[WORK INSTRUCTIONS]:
**a.** In the passage about the General, where did the narrator suggest going for lunch?
**b.** Rewrite the passage about the General from "In fact, I was" to "wife go to war.", swapping "sofa" for "couch".

[GIVEN PASSAGE]:
********************
And then he put in the boot. “What kind of a treacherous person are you?” he asked, glaring at me, because of course he knew that his ex-wife had invited me over for mince pies on Christmas Eve and I had accepted.

In fact, I was on her sofa enjoying a hot whiskey with the mince pie when the phone rang. The son answered it, and I knew it was the General, because the son said, “Do you want to speak to Ma?”

But the caller didn’t want to speak to anyone.

Then the son said, “You’ll never guess who is sitting on the sofa eating a mince pie.”

That was a mistake. I could have done without that. So when I called to the General last week he saw me as a turncoat. Such are the lines that get drawn when a husband and wife go to war.

I suggested we go for lunch to the Greville. Eventually he agreed. As we walked down the street, a line of young women in anoraks approached and not one of them glanced in his direction.

In the hotel foyer I noticed that he had become stooped, his head bowed, his peak cap covering his eyes so that he could not be recognised.

It was difficult to get a subject we could both talk about with ease. So eventually I mentioned the cat again.
********************
[EXCERPTED DATA]:
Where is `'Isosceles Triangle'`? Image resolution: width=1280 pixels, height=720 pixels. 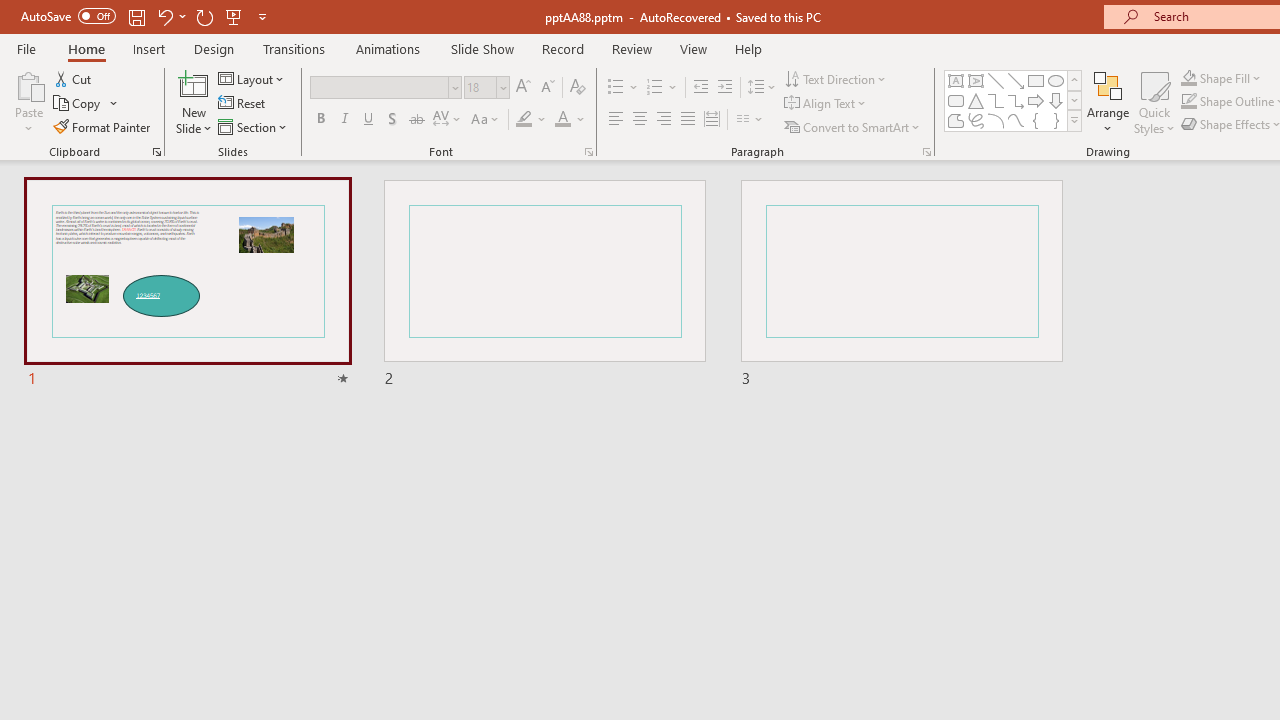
********************
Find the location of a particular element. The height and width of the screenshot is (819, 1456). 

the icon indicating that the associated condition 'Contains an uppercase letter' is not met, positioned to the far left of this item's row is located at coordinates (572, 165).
********************
[TASK RESULTS]:
**a.** To the Greville.

**b.**
In fact, I was on her couch enjoying a hot whiskey with the mince pie when the phone rang. The son answered it, and I knew it was the General, because the son said, “Do you want to speak to Ma?”

But the caller didn’t want to speak to anyone.

Then the son said, “You’ll never guess who is sitting on the couch eating a mince pie.”

That was a mistake. I could have done without that. So when I called to the General last week he saw me as a turncoat. Such are the lines that get drawn when a husband and wife go to war.